• **Exercise aim**: Copy nothing but the lines from the one containing "[facebook] (1277, 1317)" through the last line of the records, repeated exactly and without pictures.

------------------------

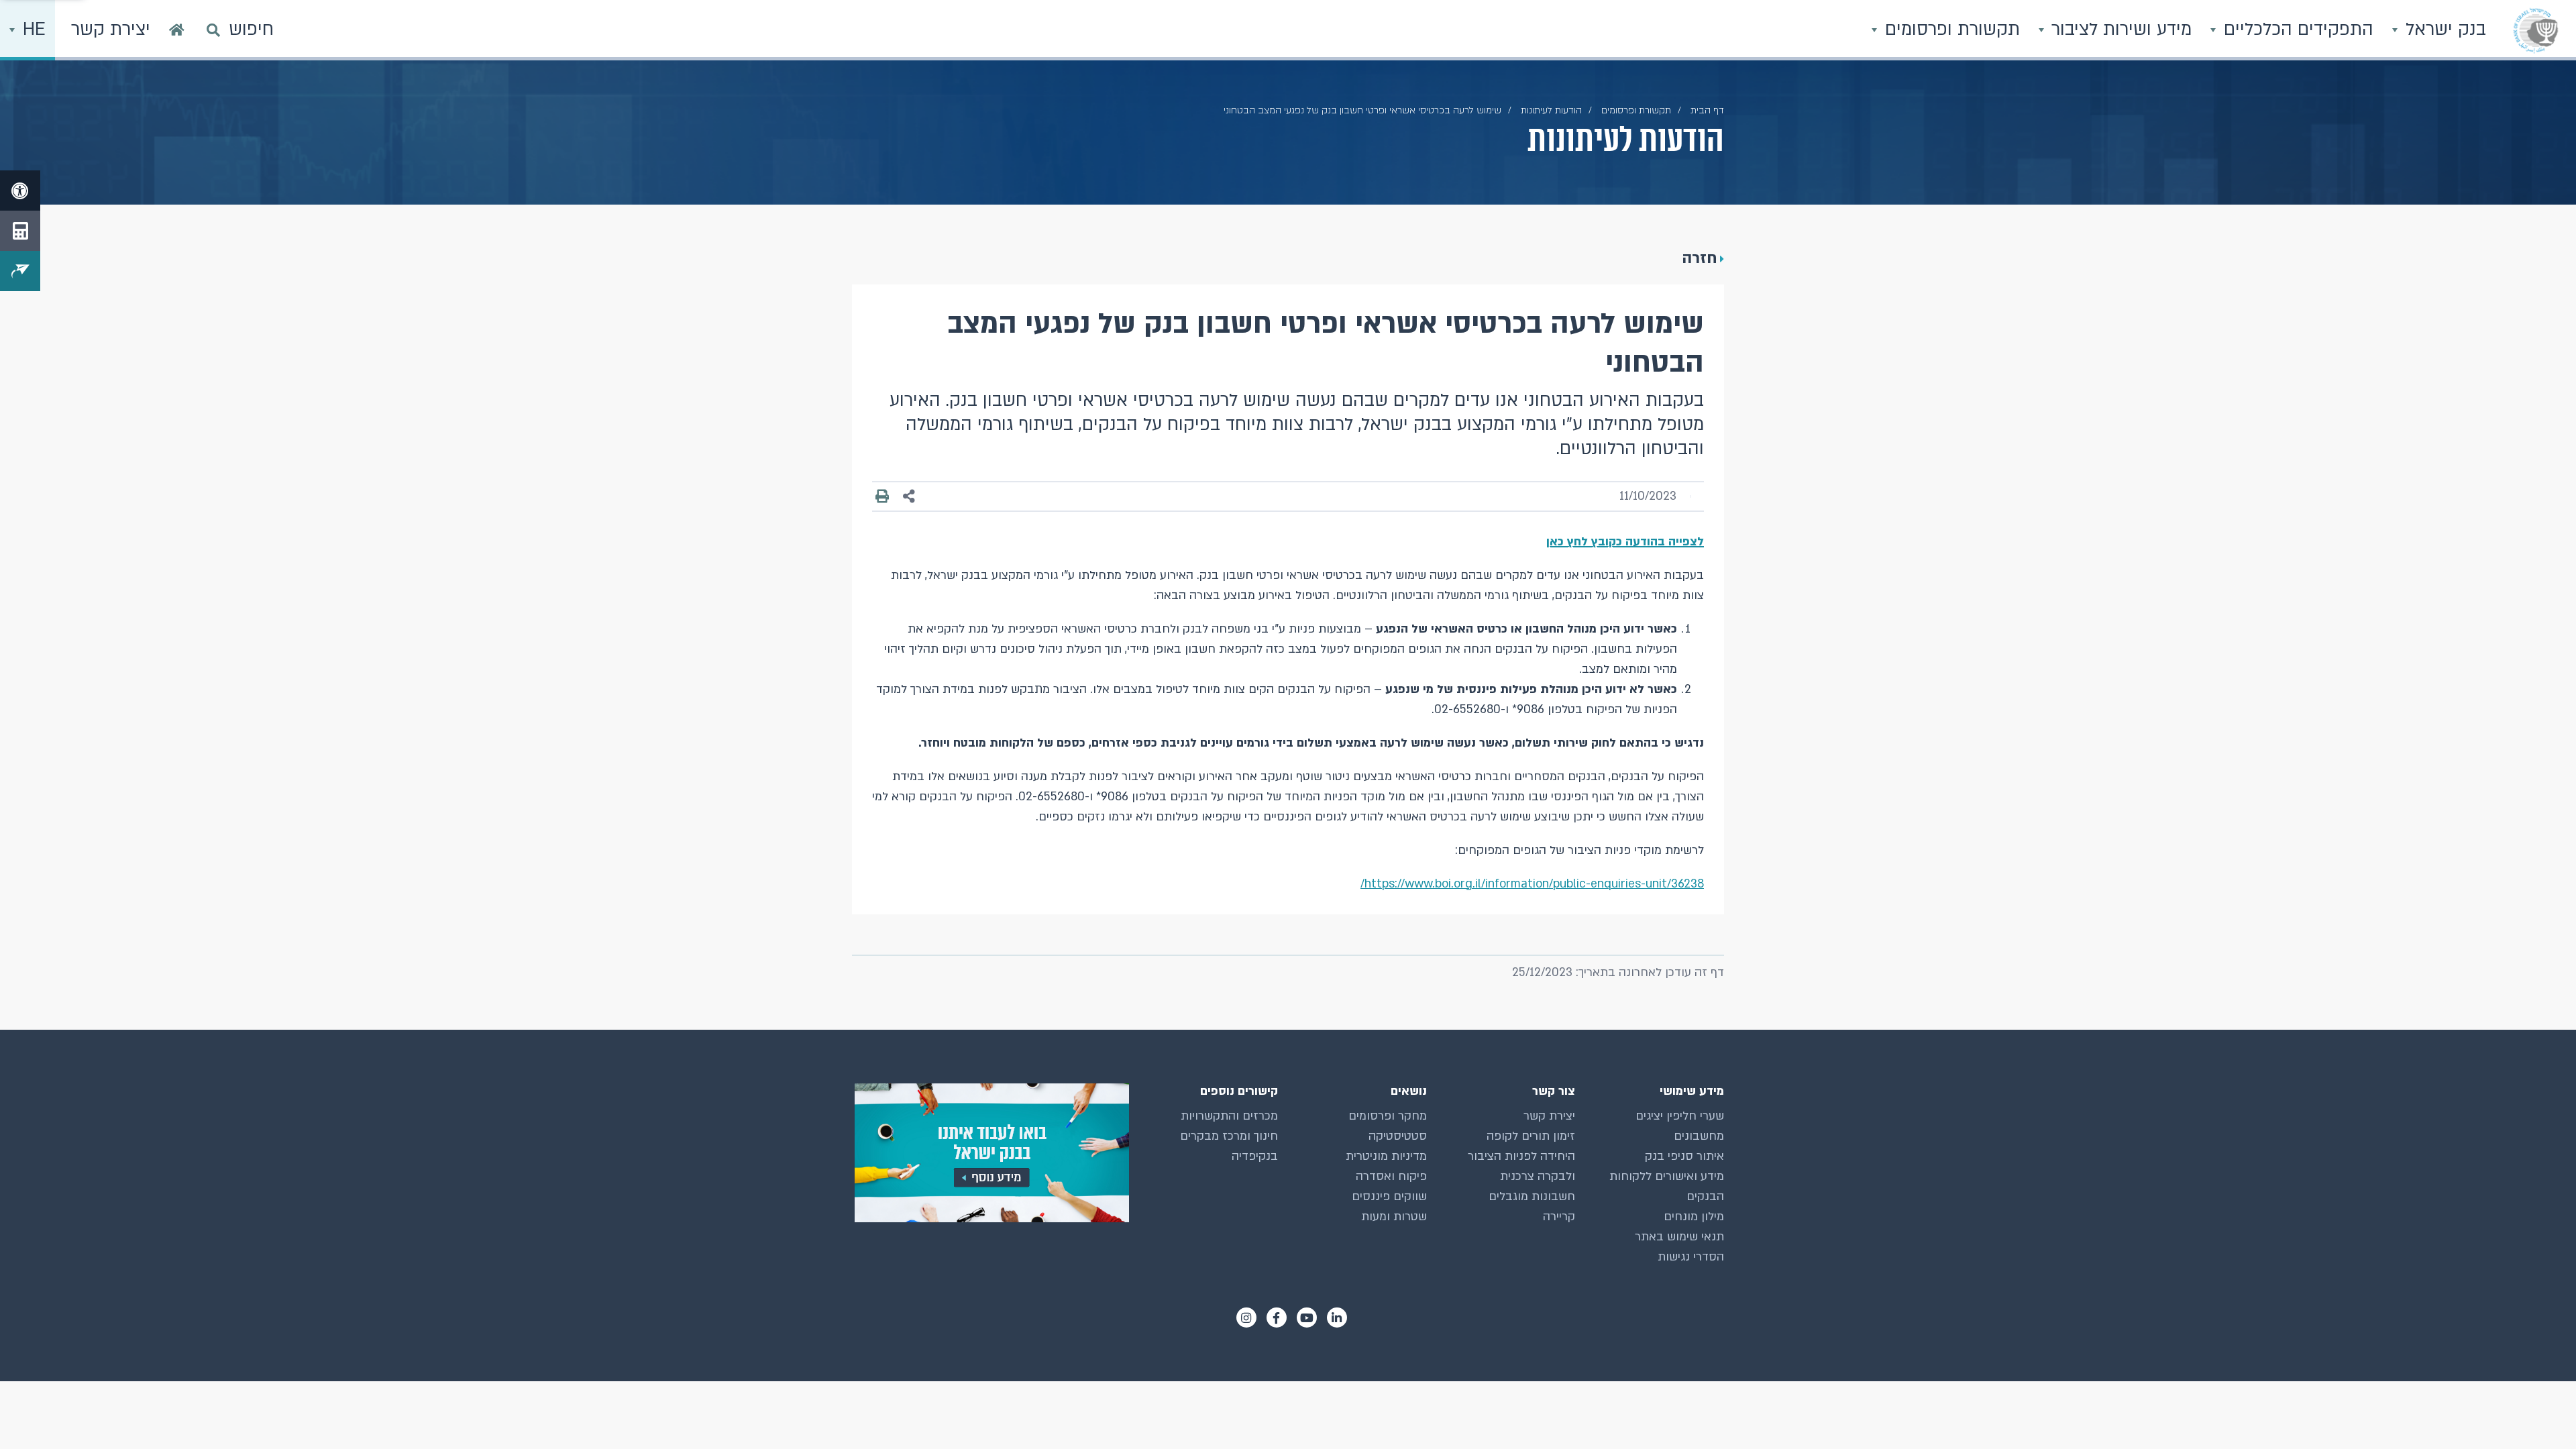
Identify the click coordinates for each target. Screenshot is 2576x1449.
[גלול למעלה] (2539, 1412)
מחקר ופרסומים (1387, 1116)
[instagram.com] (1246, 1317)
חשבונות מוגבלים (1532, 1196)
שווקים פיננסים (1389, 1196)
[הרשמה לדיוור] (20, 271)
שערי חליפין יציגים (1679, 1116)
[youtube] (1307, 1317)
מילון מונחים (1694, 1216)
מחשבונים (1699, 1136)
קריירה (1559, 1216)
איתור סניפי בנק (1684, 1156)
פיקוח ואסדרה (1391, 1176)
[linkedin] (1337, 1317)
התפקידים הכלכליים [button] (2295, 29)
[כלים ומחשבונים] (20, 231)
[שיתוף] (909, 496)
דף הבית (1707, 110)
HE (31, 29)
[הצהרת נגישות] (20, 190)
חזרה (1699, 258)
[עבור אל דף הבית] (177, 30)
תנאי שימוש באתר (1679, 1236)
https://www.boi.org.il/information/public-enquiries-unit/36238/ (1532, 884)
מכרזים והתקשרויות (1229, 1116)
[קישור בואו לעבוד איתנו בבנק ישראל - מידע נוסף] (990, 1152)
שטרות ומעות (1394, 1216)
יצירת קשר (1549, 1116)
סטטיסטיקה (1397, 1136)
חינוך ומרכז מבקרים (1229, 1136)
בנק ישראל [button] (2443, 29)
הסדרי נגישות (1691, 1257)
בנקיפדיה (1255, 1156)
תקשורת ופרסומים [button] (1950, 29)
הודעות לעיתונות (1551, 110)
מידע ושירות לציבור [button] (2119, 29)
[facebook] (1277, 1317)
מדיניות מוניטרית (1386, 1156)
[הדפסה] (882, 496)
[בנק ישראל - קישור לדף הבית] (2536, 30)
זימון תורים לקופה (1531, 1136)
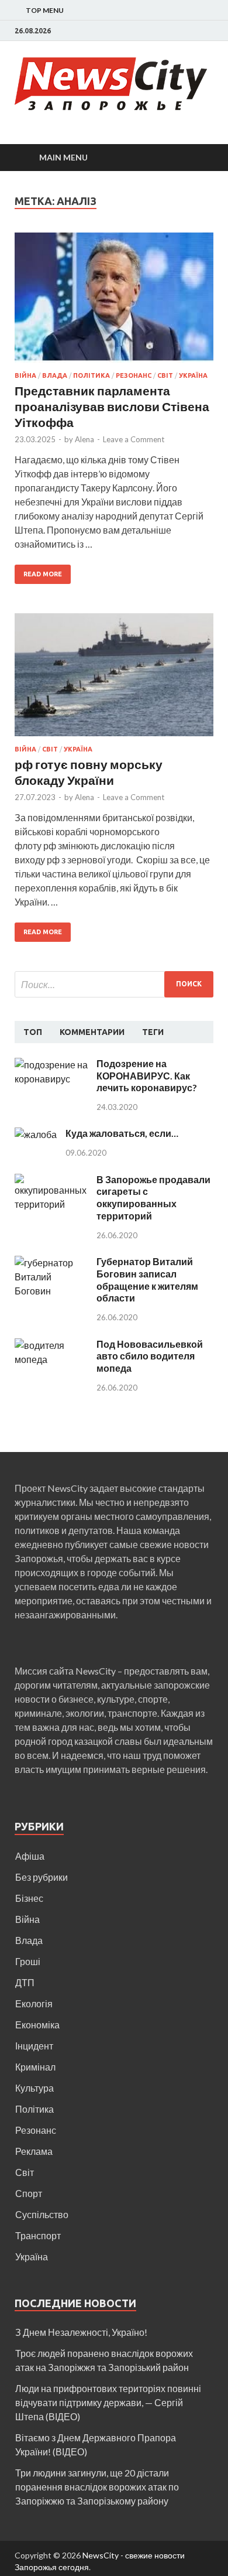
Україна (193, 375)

------------------------

• **Problem solution**:
[facebook] (1277, 1317)
מדיניות מוניטרית (1386, 1156)
[הדפסה] (882, 496)
[בנק ישראל - קישור לדף הבית] (2536, 30)
זימון תורים לקופה (1531, 1136)
Україна (193, 375)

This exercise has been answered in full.